Forecasters are predicting a 35 percent chance of an above-normal season, a 40 percent chance of a near-normal season, and a 25 percent chance of a below-normal season for the upcoming hurricane season, which extends from June 1 to November 30.
National Oceanic and Atmospheric Administration forecasters predict a 70-percent likelihood of 10 to 16 named storms (winds of 39 mph or higher), of which five to nine could become hurricanes (winds of 74 mph or higher), including one to four major hurricanes (category 3, 4 or 5; with winds of 111 mph or higher). An average hurricane season produces 12 named storms, of which six become hurricanes, including three major hurricanes.
“With the advances made in hardware and computing over the course of the last year, the ability of NOAA scientists to both predict the path of storms and warn Americans who may find themselves in harm’s way is unprecedented,” said Secretary of Commerce Wilbur Ross in a statement. “The devastating hurricane season of 2017 demonstrated the necessity for prompt and accurate hurricane forecasts.”
The possibility of a weak El Nino developing, along with near-average sea surface temperatures across the tropical Atlantic Ocean and Caribbean Sea, are two of the factors driving this outlook. These factors are set upon a backdrop of atmospheric and oceanic conditions that are conducive to hurricane development and have been producing stronger Atlantic hurricane seasons since 1995.
The National Weather Service is staffing up following the most destructive and busiest hurricane season recorded in 2017, making dozens of new hires, according to the Washington Post.
The Weather Service has since October hired 71 people in meteorological positions and will finalize about 30 to 40 additional hires in the next month. For the first time in several years, the agency’s hiring has outpaced the rate of people retiring from or leaving it. A net gain of seven people now work for the agency, which is part of the National Oceanic and Atmospheric Administration.
“We feel pretty positive this is going to continue and going to accelerate,” Mary Erickson, the Weather Service’s deputy director, told the newspaper.
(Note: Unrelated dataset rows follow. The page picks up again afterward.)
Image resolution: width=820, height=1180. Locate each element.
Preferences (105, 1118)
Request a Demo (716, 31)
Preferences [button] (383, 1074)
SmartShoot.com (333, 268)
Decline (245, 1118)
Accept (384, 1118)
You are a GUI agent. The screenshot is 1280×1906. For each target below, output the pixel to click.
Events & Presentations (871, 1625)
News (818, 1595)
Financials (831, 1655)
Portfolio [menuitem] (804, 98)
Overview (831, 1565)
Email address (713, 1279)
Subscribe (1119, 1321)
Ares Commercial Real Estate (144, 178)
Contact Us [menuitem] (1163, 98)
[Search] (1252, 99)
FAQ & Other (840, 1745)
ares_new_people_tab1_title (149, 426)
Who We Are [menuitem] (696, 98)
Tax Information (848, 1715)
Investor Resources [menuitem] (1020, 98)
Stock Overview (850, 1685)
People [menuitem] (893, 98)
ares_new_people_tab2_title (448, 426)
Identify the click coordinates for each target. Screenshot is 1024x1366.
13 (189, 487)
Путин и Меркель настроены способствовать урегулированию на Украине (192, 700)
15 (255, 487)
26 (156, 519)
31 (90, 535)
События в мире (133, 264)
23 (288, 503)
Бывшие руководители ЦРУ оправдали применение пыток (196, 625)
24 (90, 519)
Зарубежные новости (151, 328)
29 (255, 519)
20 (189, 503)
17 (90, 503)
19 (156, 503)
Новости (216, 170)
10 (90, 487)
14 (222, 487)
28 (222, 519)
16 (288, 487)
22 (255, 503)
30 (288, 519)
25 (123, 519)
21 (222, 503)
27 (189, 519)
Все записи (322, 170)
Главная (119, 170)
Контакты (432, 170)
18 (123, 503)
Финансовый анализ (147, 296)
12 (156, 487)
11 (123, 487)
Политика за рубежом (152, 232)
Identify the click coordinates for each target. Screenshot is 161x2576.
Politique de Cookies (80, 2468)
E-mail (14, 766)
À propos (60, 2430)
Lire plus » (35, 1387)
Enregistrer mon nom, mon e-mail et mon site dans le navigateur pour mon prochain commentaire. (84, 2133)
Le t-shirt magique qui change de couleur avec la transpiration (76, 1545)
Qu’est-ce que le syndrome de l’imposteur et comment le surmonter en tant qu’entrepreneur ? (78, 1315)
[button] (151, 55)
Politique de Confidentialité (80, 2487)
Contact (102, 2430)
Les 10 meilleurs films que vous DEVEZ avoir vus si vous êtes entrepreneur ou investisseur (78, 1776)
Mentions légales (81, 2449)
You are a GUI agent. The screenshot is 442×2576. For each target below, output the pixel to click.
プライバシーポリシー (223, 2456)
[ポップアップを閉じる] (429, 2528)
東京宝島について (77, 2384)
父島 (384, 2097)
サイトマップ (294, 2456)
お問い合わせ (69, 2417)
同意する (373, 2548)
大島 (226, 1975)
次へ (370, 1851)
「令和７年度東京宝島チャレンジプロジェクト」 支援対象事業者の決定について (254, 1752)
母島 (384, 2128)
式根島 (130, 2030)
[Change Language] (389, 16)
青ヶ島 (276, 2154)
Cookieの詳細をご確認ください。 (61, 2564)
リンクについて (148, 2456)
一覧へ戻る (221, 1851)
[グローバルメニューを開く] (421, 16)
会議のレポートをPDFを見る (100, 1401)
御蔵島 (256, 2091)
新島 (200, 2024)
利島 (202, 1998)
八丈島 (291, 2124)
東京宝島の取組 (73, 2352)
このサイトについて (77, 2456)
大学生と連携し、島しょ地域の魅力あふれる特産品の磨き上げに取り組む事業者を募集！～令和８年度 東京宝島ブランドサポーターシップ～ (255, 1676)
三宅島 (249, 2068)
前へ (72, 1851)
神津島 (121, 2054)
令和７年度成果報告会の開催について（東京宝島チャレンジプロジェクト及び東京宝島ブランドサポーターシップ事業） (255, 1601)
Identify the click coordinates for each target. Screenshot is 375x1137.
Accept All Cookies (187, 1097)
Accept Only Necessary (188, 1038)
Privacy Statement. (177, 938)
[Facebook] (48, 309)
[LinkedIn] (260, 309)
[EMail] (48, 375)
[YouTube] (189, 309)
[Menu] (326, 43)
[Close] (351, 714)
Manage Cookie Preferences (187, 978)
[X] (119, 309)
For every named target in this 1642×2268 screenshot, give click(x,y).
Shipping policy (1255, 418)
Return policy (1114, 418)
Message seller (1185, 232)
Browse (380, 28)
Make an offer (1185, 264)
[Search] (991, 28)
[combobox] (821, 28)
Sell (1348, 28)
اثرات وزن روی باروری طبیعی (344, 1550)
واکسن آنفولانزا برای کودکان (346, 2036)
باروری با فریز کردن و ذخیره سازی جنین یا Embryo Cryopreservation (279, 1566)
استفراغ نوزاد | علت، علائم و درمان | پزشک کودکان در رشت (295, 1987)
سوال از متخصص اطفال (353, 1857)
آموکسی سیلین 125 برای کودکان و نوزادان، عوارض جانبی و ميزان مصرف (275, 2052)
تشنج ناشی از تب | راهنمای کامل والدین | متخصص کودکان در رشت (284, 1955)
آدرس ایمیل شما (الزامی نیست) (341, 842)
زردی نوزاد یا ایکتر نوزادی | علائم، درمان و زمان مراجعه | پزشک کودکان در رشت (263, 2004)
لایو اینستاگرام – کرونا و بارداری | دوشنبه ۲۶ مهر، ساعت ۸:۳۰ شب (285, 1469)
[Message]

If so, the new hires couldn't come at a better time for the Weather Service, which is charged with forecasting hurricanes, thunderstorms and other major weather events. The service was criticized by lawmakers and members of its union for hundreds of unfilled vacancies, mostly in meteorological positions, that endured throughout last year's deadly storm season — including Hurricanes Maria, Harvey and Irma.